-- start of Information provided --

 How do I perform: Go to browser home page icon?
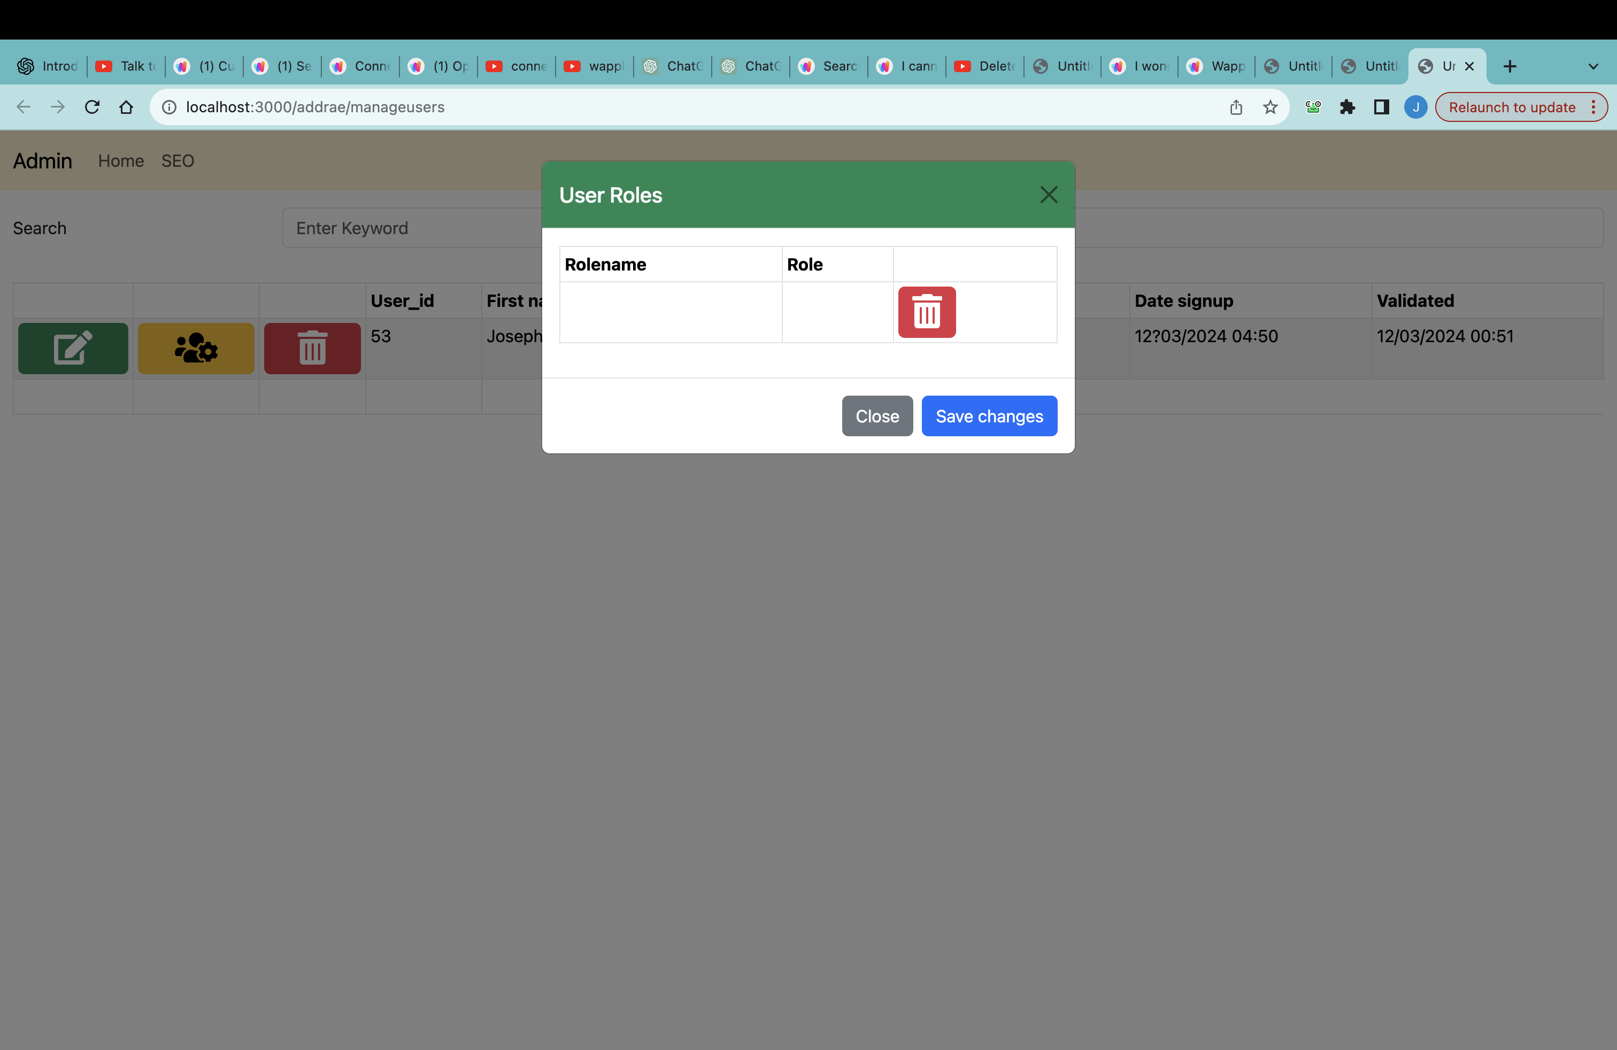click(126, 107)
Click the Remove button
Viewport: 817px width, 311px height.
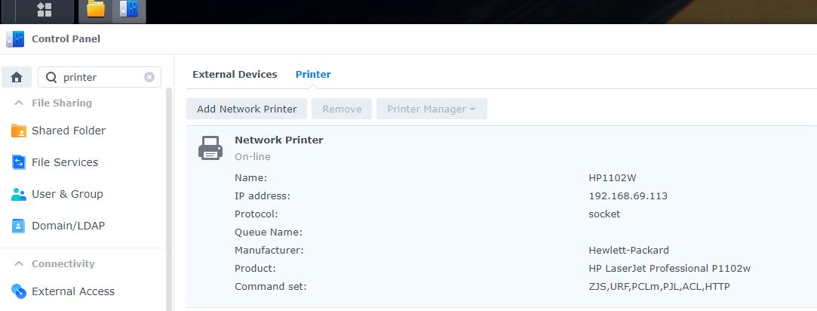point(342,109)
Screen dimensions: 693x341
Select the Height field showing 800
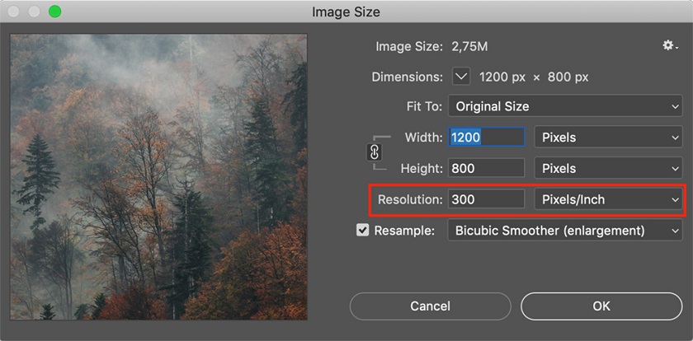click(x=486, y=168)
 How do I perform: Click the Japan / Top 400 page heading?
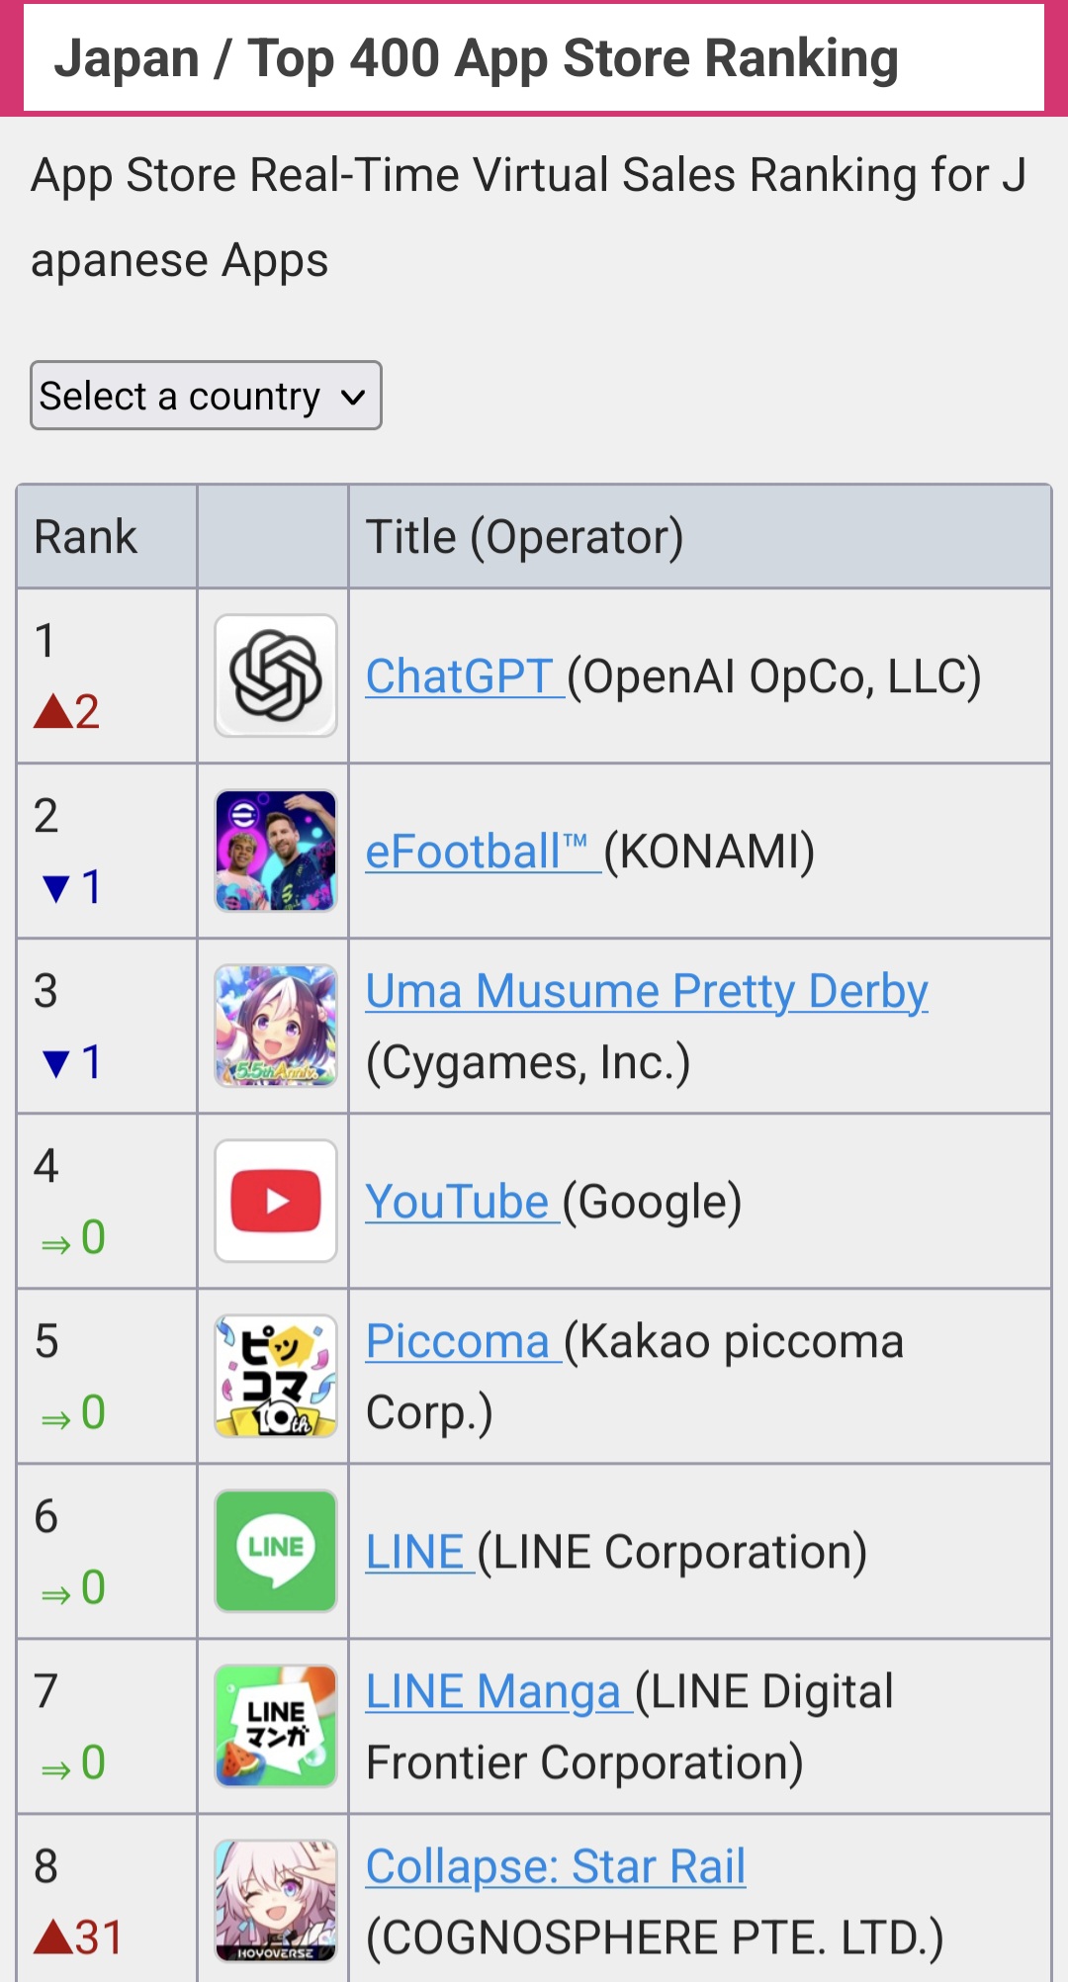(x=476, y=57)
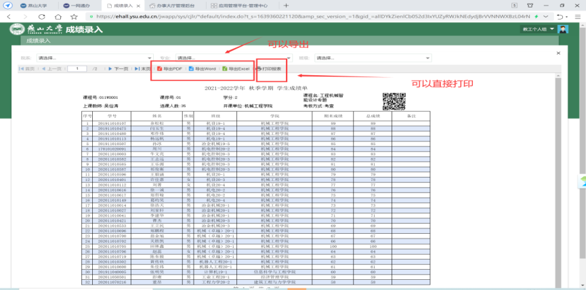This screenshot has width=586, height=290.
Task: Jump to last page with 末页
Action: point(142,69)
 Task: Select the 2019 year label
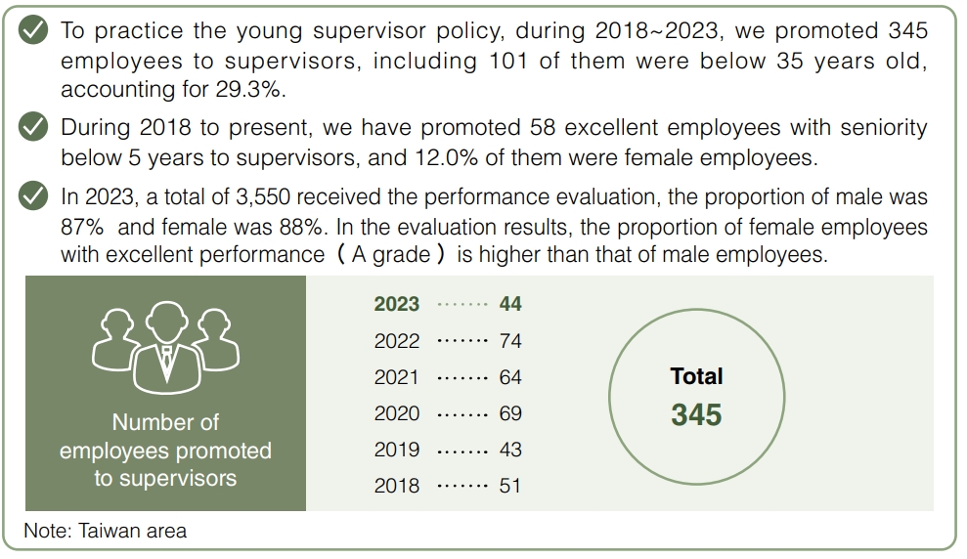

-- end of Information provided --

## What the exercise asks
Print all of the lines above verbatim, omitting the pictures.

## Solved exercise
 How do I perform: Go to browser home page icon?
click(126, 107)
Click the Remove button
Viewport: 817px width, 311px height.
point(342,109)
Screen dimensions: 693x341
Select the Height field showing 800
click(x=486, y=168)
 How do I perform: Click the Japan / Top 400 page heading?
(x=476, y=57)
This screenshot has width=586, height=290.
Task: Jump to last page with 末页
Action: point(142,69)
 Task: Select the 2019 year label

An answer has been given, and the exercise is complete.